_Sayfa alıntısı:_

Acı olay, Sezen Aksu'nun birkaç hafta önce, Harbiye Açıkhava'da vereceği ilk konser günü yaşandı. Günler öncesinden ruhsal olarak konsere hazırlanıldı. Hangi şarkılara ağlanılacak, hangi şiirler not defterine yazılacak, hangi şarkı ayakta alkışlanılacak, vs... Konser günü olan perşembe günü ise bana kavalyelik yapacak olan kız kardeşim Berşan (garibim) taa Ümraniye'den dolmuşlar, vapurlar aracılığıyla düştü yollara. Beşiktaş'a benim evime geldi. Süslendik püslendik, saçlarımıza fön çektirdik. Koskoca Sezen Aksu'nun huzuruna 'yıka ve çık' saçıyla çıkmayacaktık herhalde...

_İstenen görev 1:_
Sayfa alıntısına göre Sezen Aksu'nun konseri nerede verilecekti?

_Gösterilen veriler:_
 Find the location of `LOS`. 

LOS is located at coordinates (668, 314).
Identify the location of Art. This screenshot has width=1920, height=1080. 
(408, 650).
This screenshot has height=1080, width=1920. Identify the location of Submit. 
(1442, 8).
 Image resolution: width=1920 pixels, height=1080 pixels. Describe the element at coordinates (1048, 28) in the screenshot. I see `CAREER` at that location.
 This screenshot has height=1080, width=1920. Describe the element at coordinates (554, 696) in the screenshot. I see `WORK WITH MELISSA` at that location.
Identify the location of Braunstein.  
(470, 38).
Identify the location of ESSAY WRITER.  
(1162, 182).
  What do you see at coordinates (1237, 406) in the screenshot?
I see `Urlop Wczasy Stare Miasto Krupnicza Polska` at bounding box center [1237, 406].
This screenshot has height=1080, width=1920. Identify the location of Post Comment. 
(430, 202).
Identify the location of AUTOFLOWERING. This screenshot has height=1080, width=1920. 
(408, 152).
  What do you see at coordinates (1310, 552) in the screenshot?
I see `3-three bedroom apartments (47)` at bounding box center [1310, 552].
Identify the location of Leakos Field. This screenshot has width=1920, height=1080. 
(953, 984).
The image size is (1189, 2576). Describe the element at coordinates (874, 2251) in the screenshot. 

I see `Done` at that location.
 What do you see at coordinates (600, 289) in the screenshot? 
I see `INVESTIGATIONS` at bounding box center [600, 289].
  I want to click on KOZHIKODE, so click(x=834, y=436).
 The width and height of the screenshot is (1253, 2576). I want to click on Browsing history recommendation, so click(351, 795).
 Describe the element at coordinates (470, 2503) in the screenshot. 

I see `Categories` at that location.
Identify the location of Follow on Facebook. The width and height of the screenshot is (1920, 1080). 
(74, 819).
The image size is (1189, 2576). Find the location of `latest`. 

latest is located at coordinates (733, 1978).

_İstenen görev 2:_
Kayıtlarda "size" dizesini içeren satırları sayın ve yalnızca sayıyı yazın. Büyük-küçük harf ayrımı dikkate alınmalıdır.

_Yanıt 1:_
Harbiye Açıkhava'da.

_Yanıt 2:_
2